At the event, the library unveiled its Clothesline Project, in which victims, survivors and secondary victims of violence, abuse and harassment decorated shirts.

The color of each T-shirt signified a different form of abuse. White T-shirts represent women, children and men who have died because of violence; yellow or beige T-shirts represent victims of assault or battery; red, pink or orange are for survivors of rape and sexual assault; blue and green represent survivors of incest and sexual assault; purple or lavender are for victims of assault based on their sexual orientation; and black T-shirts are for those attacked based on their political beliefs.

One shirt read, "love does not hurt"; another, "love everyone"; and another, made by the Gay Straight Alliance of Central Texas College, featured an infant with a hospital bracelet reading, "homosexual."
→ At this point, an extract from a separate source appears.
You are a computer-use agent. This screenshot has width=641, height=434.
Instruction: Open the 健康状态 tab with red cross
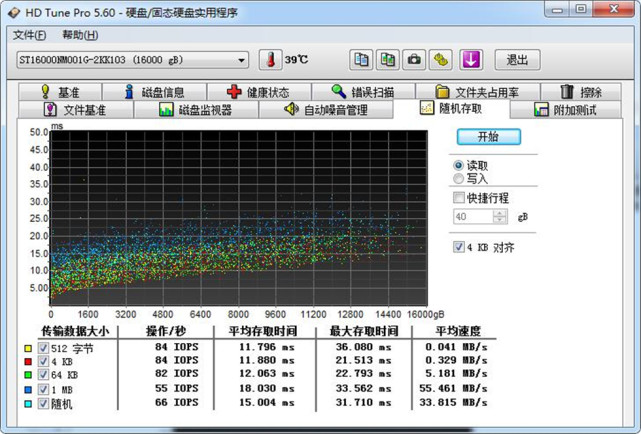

Becca Hicks, a student life assistant, said she volunteered to help out in the Clothesline Project because the cause is very close to her.

Her uncle murdered her 16-year-old and 7-year-old cousins, she said, and she feels "compelled to be a voice and let people know they're not alone."

The display will be up for the rest of April and people from the community are encouraged to see the display and participate.

Swan said the Clothesline Project is especially cathartic.

"If you only touch one or two people then you've done a good thing," she said.